Balak son of Zippor saw all that Israel had done to the Amorites.
Numbers Rabbah 20:2
What did he see? . . . It would have been better for the wicked if they had been blind, for their eyes bring evil on the world. In regard to the Generation of the Flood it is written, The sons of God saw (Gen. 6:2). It is also written, And Ham, the father of Canaan, saw (Gen. 9:22), and again it is written, And the princes of Pharaoh saw her (Gen. 12:15). It is the same with all the other cases, and it is the same here: And Balak saw.
Do we see the glass as half-empty or half-full?
The midrash suggests that it would be better for the wicked to be blind; that the very way in which they see the world brings evil on the world. The prooftexts give examples of people whose seeing led to disaster. If we change the thrust of the derash from "wicked" to "pessimists," I think we will understand the real point: that to walk through life seeing the glass as half-empty is not a way to walk through life at all. It would be better not to see, not to experience, not to live, than to constantly see only the negative, the wicked, around us. The way we see the world shapes our reality; seeing wickedness makes evil a reality.
Judaism is a fundamentally optimistic religion.
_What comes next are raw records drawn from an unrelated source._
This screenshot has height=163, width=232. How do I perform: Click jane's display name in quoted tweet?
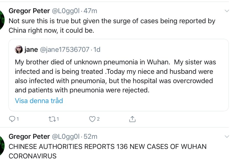pyautogui.click(x=31, y=50)
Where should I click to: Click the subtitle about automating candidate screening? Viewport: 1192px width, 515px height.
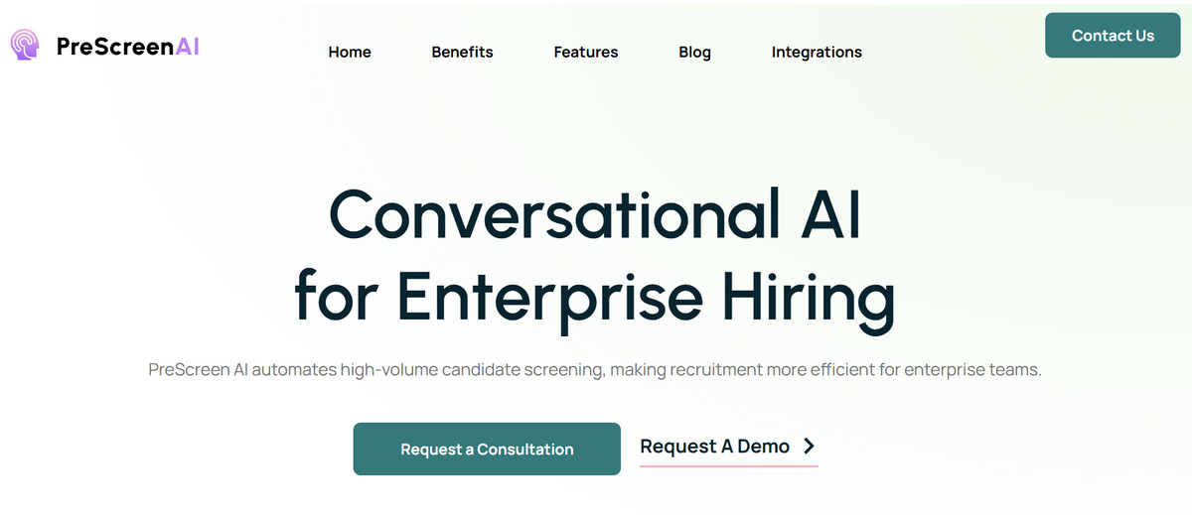click(x=594, y=370)
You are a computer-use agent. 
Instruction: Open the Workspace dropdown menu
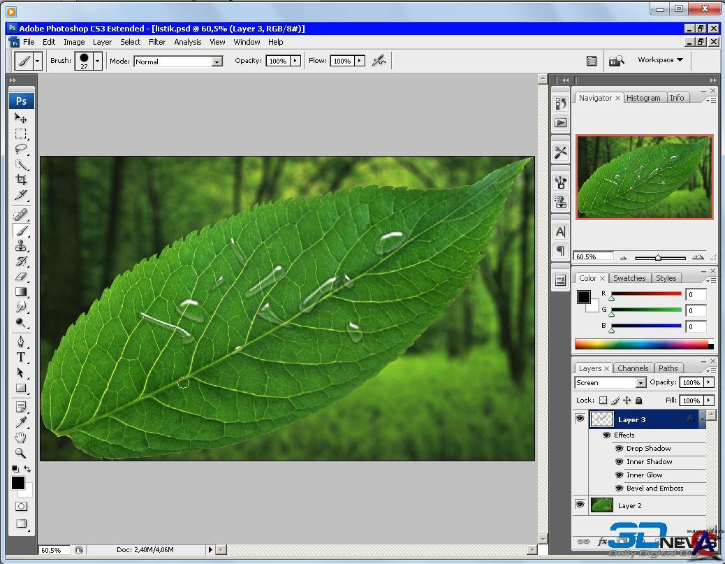[x=660, y=60]
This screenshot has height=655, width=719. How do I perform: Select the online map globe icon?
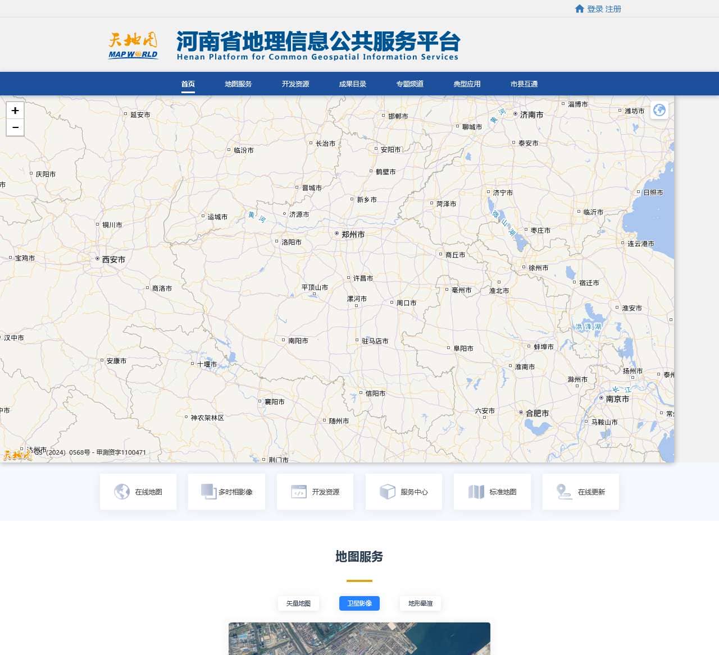pos(122,492)
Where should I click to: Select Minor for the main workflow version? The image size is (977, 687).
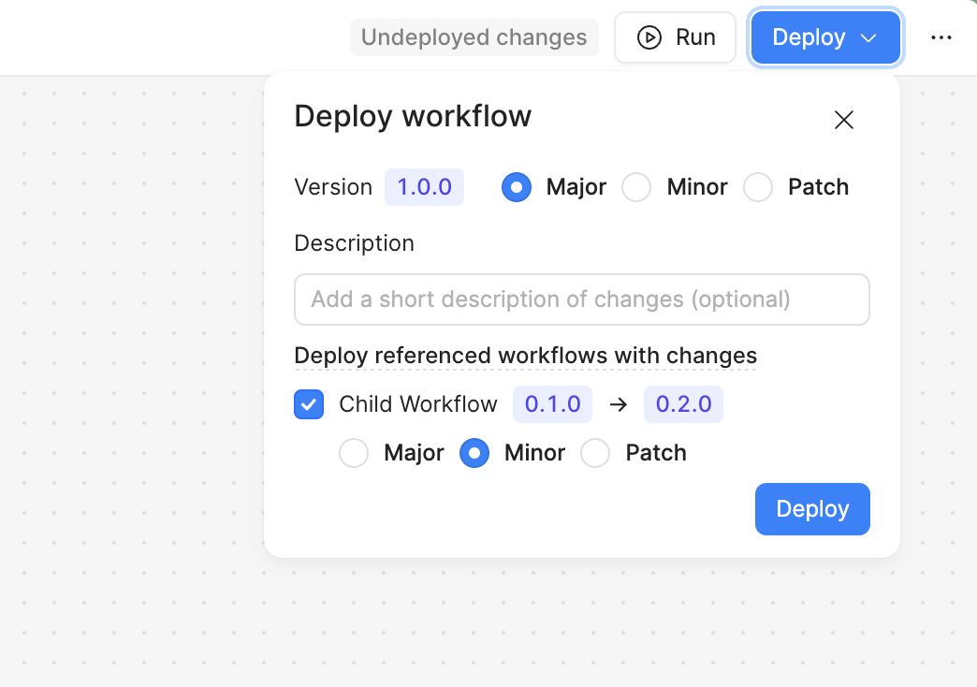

Despite the challenges that have beset us as a people in every era; despite the difficulties we each experience in our own lives; we are to see the goodness in life, in people, in the world. A few chapters further, our parashah reads: "Then the Lord opened the eyes of Balaam" (Num. 22:31). There the midrash asks: "But had he been blind? No; it merely served to inform him that the eye also is in God's power" (Numbers Rabbah 20:15). Our eyes are vessels of holiness; we are to use them as instruments that see God's goodness in the world. We are to go through life not as wicked pessimists but as pious optimists, full of hope, and focus on all that is good. "Yet I have faith that I shall surely see Adonai's goodness in the land of the living. Hope in Adonai. Be strong, take courage, and hope in Adonai" (Ps. 27:15).